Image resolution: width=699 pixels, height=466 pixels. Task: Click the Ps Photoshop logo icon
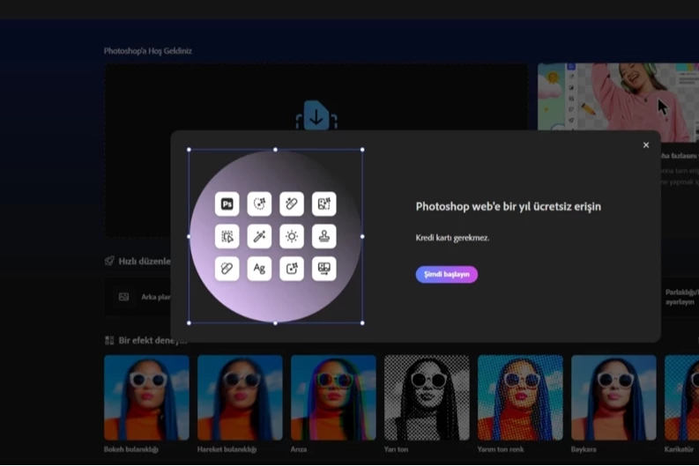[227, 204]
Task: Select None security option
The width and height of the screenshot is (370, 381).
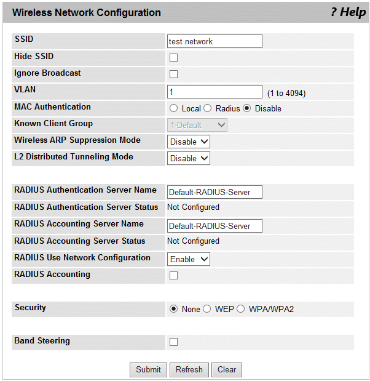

==

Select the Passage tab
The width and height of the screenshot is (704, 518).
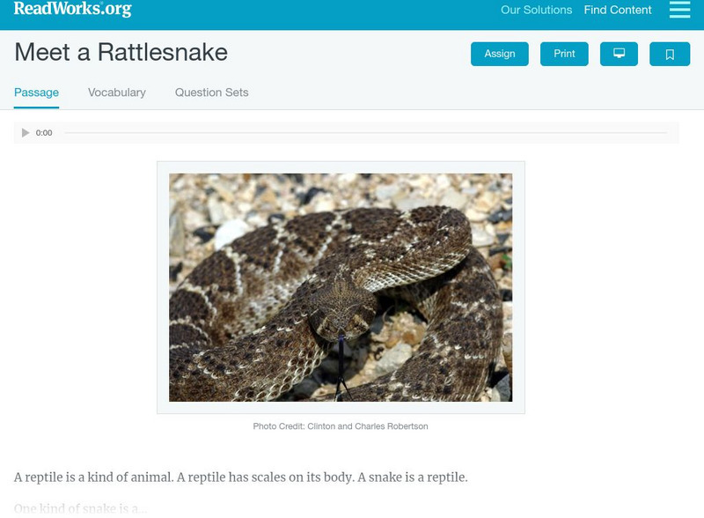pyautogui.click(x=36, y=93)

==

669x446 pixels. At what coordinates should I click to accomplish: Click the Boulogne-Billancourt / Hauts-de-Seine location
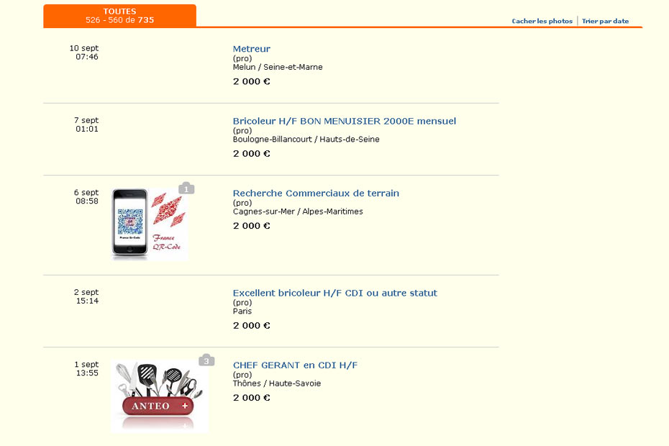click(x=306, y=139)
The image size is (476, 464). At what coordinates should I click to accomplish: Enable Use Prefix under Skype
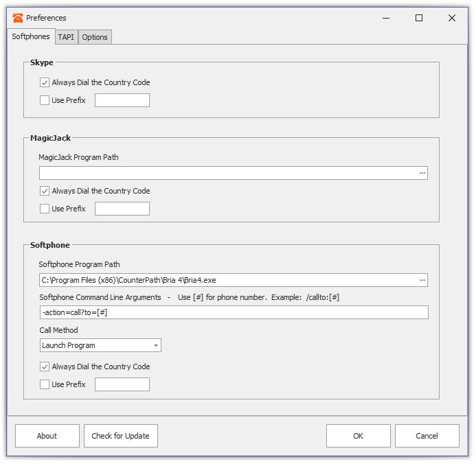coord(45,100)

▸ Action item
Print, exactly, each line above from the one with "Image resolution: width=699" to the one with "The width and height of the screenshot is (370, 381).", end lines included. Leave pictures out of it.

▸ Solution to this task
Image resolution: width=699 pixels, height=466 pixels. Task: Click the Ps Photoshop logo icon
[227, 204]
Task: Select None security option
The width and height of the screenshot is (370, 381).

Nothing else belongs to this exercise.